**Listed records**
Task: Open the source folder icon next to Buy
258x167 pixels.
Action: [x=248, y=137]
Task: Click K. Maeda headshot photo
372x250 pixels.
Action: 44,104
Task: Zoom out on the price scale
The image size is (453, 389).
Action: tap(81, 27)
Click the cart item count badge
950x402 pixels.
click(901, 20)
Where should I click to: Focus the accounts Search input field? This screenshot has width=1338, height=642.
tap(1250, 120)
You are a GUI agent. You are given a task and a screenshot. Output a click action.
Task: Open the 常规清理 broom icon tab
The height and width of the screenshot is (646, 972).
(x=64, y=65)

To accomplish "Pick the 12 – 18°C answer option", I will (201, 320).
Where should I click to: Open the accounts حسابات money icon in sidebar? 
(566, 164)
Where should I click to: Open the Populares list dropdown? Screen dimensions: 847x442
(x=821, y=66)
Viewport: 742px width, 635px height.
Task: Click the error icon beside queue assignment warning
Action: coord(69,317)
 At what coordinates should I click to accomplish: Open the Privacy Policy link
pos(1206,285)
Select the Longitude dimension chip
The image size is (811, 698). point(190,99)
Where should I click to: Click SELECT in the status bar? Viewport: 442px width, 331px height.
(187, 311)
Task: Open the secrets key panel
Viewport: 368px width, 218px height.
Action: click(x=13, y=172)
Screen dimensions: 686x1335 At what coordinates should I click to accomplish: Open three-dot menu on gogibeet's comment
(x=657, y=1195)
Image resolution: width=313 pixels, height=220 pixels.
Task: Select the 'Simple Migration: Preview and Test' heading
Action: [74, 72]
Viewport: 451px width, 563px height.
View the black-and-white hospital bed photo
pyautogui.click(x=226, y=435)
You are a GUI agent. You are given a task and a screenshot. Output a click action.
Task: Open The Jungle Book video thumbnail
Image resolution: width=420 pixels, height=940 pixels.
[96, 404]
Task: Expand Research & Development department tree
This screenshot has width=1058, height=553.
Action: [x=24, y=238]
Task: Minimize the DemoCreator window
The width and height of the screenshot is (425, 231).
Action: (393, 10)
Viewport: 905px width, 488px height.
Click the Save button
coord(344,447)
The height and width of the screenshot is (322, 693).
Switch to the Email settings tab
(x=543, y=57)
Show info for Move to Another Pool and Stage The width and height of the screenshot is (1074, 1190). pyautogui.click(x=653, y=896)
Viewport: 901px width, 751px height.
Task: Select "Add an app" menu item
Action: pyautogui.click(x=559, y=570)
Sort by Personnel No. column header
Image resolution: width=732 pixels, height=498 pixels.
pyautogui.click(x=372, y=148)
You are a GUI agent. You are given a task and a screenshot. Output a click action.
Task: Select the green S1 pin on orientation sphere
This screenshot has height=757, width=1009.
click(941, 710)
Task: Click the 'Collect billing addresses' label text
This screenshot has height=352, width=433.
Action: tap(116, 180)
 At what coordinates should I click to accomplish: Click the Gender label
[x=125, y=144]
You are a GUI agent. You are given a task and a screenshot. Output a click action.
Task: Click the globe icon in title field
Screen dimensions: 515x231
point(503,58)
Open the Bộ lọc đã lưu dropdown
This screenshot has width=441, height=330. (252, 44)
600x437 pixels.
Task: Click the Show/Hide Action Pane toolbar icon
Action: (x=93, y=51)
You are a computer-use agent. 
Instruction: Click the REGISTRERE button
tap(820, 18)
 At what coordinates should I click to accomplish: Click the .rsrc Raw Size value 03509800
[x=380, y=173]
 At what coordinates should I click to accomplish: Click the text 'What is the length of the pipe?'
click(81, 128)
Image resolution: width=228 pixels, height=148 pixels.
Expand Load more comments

**Task goal**
A faithful, word-for-word copy of the data is the expected answer.

**Answer area**
Task: Open the source folder icon next to Buy
258x167 pixels.
Action: [x=248, y=137]
Task: Click K. Maeda headshot photo
372x250 pixels.
Action: 44,104
Task: Zoom out on the price scale
The image size is (453, 389).
Action: tap(81, 27)
Click the cart item count badge
950x402 pixels.
click(901, 20)
Where should I click to: Focus the accounts Search input field? This screenshot has width=1338, height=642.
tap(1250, 120)
You are a GUI agent. You are given a task and a screenshot. Output a click action.
Task: Open the 常规清理 broom icon tab
The height and width of the screenshot is (646, 972).
(x=64, y=65)

To accomplish "Pick the 12 – 18°C answer option", I will (201, 320).
Where should I click to: Open the accounts حسابات money icon in sidebar? 
(566, 164)
Where should I click to: Open the Populares list dropdown? Screen dimensions: 847x442
(x=821, y=66)
Viewport: 742px width, 635px height.
Task: Click the error icon beside queue assignment warning
Action: coord(69,317)
 At what coordinates should I click to accomplish: Open the Privacy Policy link
pos(1206,285)
Select the Longitude dimension chip
The image size is (811, 698). point(190,99)
Where should I click to: Click SELECT in the status bar? Viewport: 442px width, 331px height.
(187, 311)
Task: Open the secrets key panel
Viewport: 368px width, 218px height.
Action: click(x=13, y=172)
Screen dimensions: 686x1335 At what coordinates should I click to accomplish: Open three-dot menu on gogibeet's comment
(x=657, y=1195)
Image resolution: width=313 pixels, height=220 pixels.
Task: Select the 'Simple Migration: Preview and Test' heading
Action: [74, 72]
Viewport: 451px width, 563px height.
View the black-and-white hospital bed photo
pyautogui.click(x=226, y=435)
You are a GUI agent. You are given a task and a screenshot. Output a click action.
Task: Open The Jungle Book video thumbnail
Image resolution: width=420 pixels, height=940 pixels.
[96, 404]
Task: Expand Research & Development department tree
This screenshot has width=1058, height=553.
Action: [x=24, y=238]
Task: Minimize the DemoCreator window
The width and height of the screenshot is (425, 231).
Action: (393, 10)
Viewport: 905px width, 488px height.
Click the Save button
coord(344,447)
The height and width of the screenshot is (322, 693).
Switch to the Email settings tab
(x=543, y=57)
Show info for Move to Another Pool and Stage The width and height of the screenshot is (1074, 1190). pyautogui.click(x=653, y=896)
Viewport: 901px width, 751px height.
Task: Select "Add an app" menu item
Action: pyautogui.click(x=559, y=570)
Sort by Personnel No. column header
Image resolution: width=732 pixels, height=498 pixels.
pyautogui.click(x=372, y=148)
You are a GUI agent. You are given a task and a screenshot. Output a click action.
Task: Select the green S1 pin on orientation sphere
This screenshot has height=757, width=1009.
click(941, 710)
Task: Click the 'Collect billing addresses' label text
This screenshot has height=352, width=433.
Action: tap(116, 180)
 At what coordinates should I click to accomplish: Click the Gender label
[x=125, y=144]
You are a GUI agent. You are given a task and a screenshot. Output a click action.
Task: Click the globe icon in title field
Screen dimensions: 515x231
point(503,58)
Open the Bộ lọc đã lưu dropdown
This screenshot has width=441, height=330. (252, 44)
600x437 pixels.
Task: Click the Show/Hide Action Pane toolbar icon
Action: (x=93, y=51)
You are a computer-use agent. 
Instruction: Click the REGISTRERE button
tap(820, 18)
 At what coordinates should I click to accomplish: Click the .rsrc Raw Size value 03509800
[x=380, y=173]
 At what coordinates should I click to accomplish: Click the text 'What is the length of the pipe?'
click(81, 128)
Image resolution: width=228 pixels, height=148 pixels.
Expand Load more comments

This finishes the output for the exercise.